1. Place the flour, salt, nutmeg and lemon zest in a food processor and pulse to combine. Cut the butter into 1-inch cubes and add the cubes to the flour, pulsing 4 to 6 times to break up the butter.

2. Combine the vinegar and egg yolk in a measuring cup and add enough ice water to bring the volume up to one-half cup. Add the liquid in a steady stream to the food processor, while pulsing, until the flour looks crumbly and damp, 25 to 30 pulses. The crumbs should adhere when you gather them together with your fingers.

3. Turn the dough out and divide into two equal pieces. Wrap each in plastic wrap and press into a disk; refrigerate for 30 minutes to 1 hour.

4. Roll out one piece into a 12-inch circle, one-eighth-inch thick. Trim the edges flush with the rim of a 9-inch pie pan, place the dough circle into the pan and gently press the bottom and sides to fit. Roll out the other piece to a one-eighth-inch thickness and cut leaf shapes out of it. The leaves can be cut using a leaf-shaped cutter, or by hand using a stencil (ours was 1 inch by 3 inches) and paring knife. Using the back of a dinner knife, press a pattern into each leaf: Press one crease down the center, and 5 or so on each side of the crease. Mix a little water into the reserved egg white and, using a pastry brush, brush a little of the mixture around the edge of the pie crust. Press the leaves around the edge of the crust, overlapping them slightly and using the wash to adhere them, then brush the assembled crust with the wash. Freeze the pie crust for at least several hours and up to overnight.

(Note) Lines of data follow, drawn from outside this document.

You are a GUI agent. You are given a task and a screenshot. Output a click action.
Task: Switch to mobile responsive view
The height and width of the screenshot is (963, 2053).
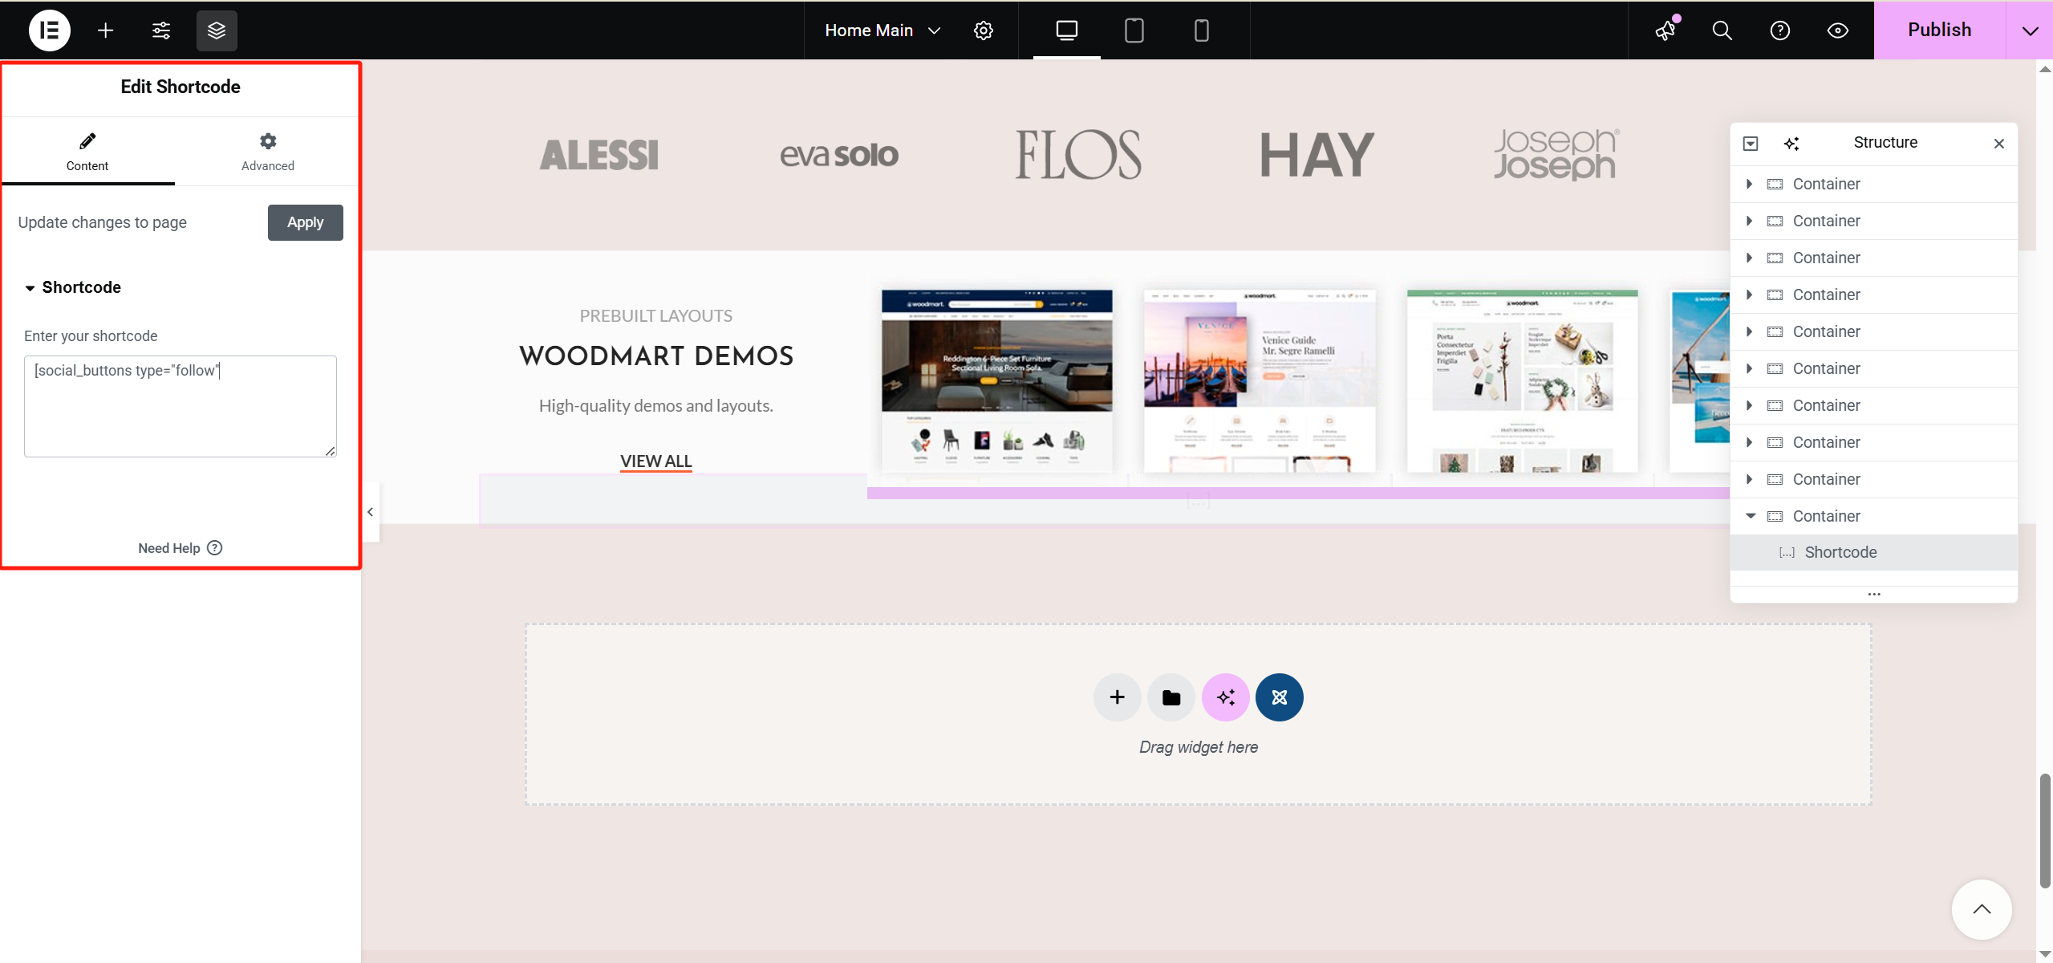pyautogui.click(x=1201, y=30)

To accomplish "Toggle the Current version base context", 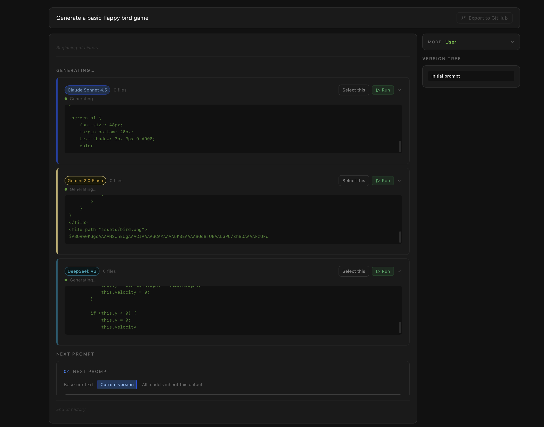I will click(x=117, y=385).
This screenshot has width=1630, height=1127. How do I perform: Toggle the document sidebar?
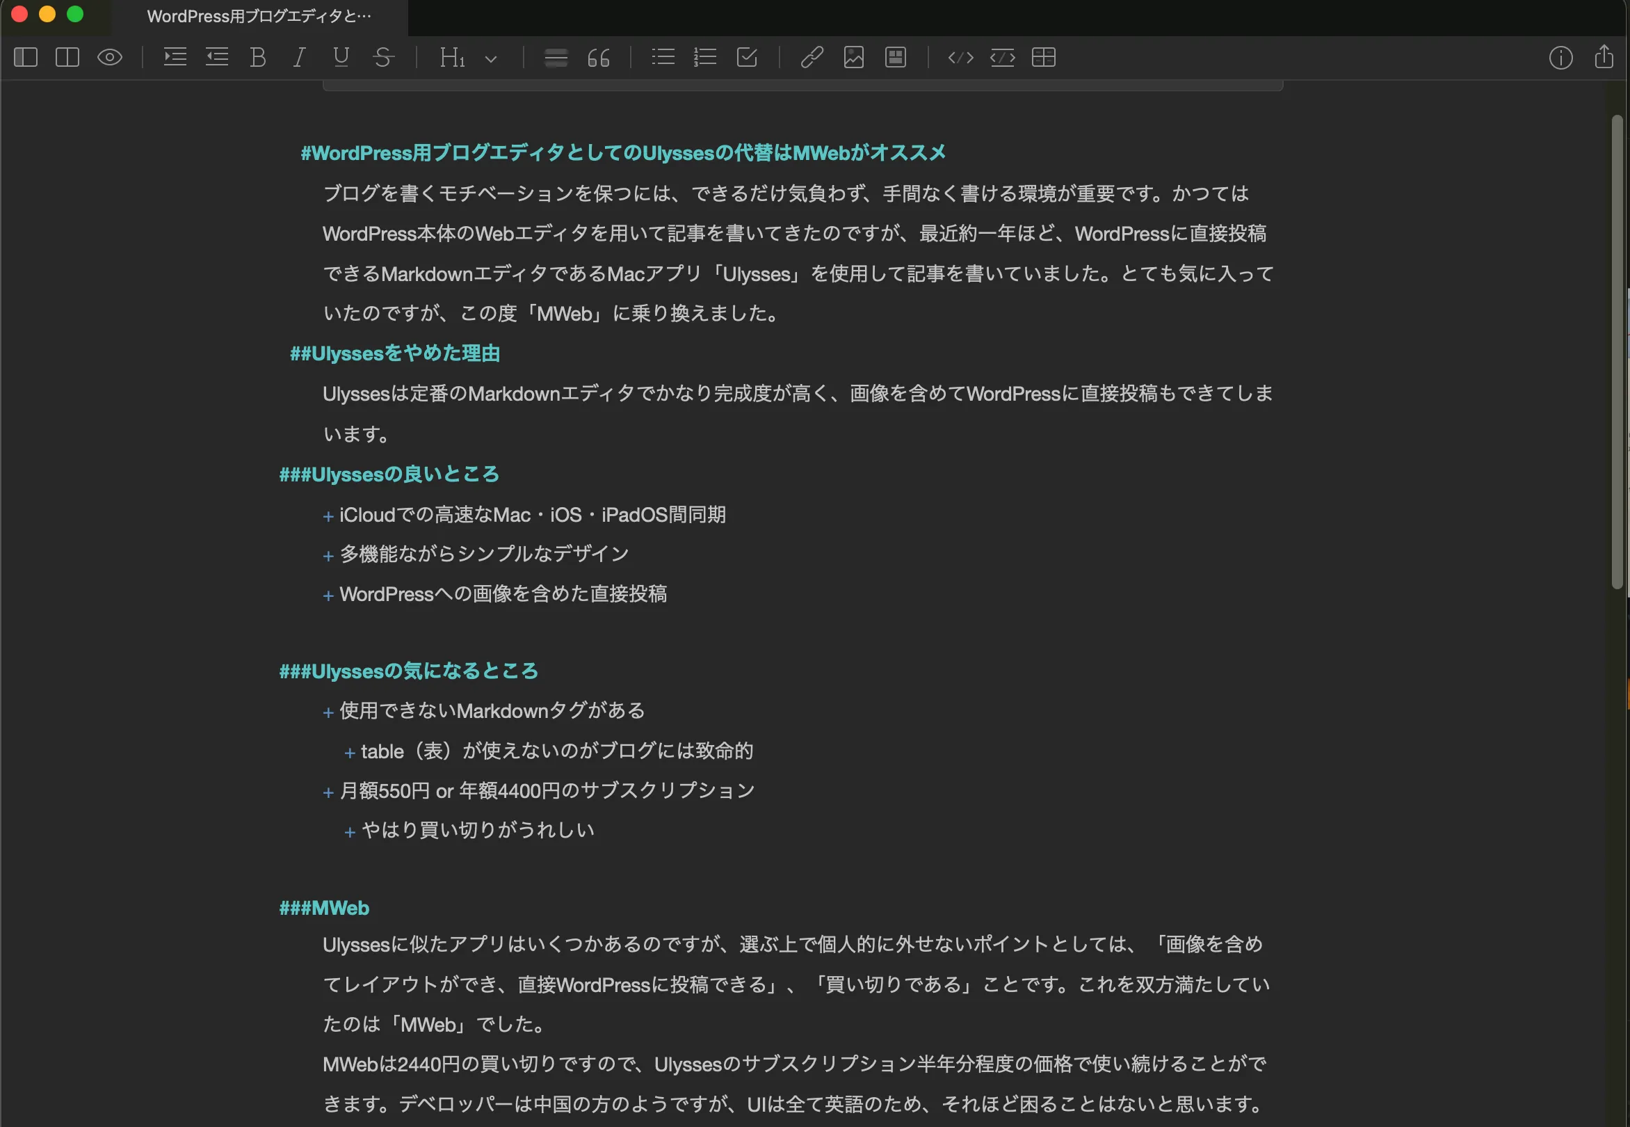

Pumpkin pie filling and assembly
1 (15-ounce) can pumpkin puree
1/2 cup heavy cream
1/2 cup milk
3 eggs
1 egg yolk
2 tablespoons Armagnac
1/3 cup light brown sugar
1/4 teaspoon white pepper
1/2 teaspoon ground cloves
1 1/2 teaspoons cinnamon
1/4 teaspoon allspice
1/4 teaspoon ground cardamom
1/4 cup superfine sugar for bruleeing

1. Heat the oven to 450 degrees. In a mixing bowl, whisk together the pumpkin puree, cream, milk, eggs, egg yolk, Armagnac, light brown sugar, white pepper, cloves, cinnamon, allspice and cardamom until blended. Pour the mixture into the frozen pie shell and bake for 15 minutes, turning once for even browning. After 15 minutes, reduce heat to 350 degrees and continue to bake 25 to 30 minutes more, rotating again. Remove and let cool until room temperature. Chill overnight.

2. Just before serving, carefully fold strips of aluminum foil over the leaf-covered edges of the pie, being sure not to cover the custard. Scatter the superfine sugar evenly over the top of the pie and brulee under a hot broiler until the sugar caramelizes. (Or use a brulee torch if you have one.) Serve immediately.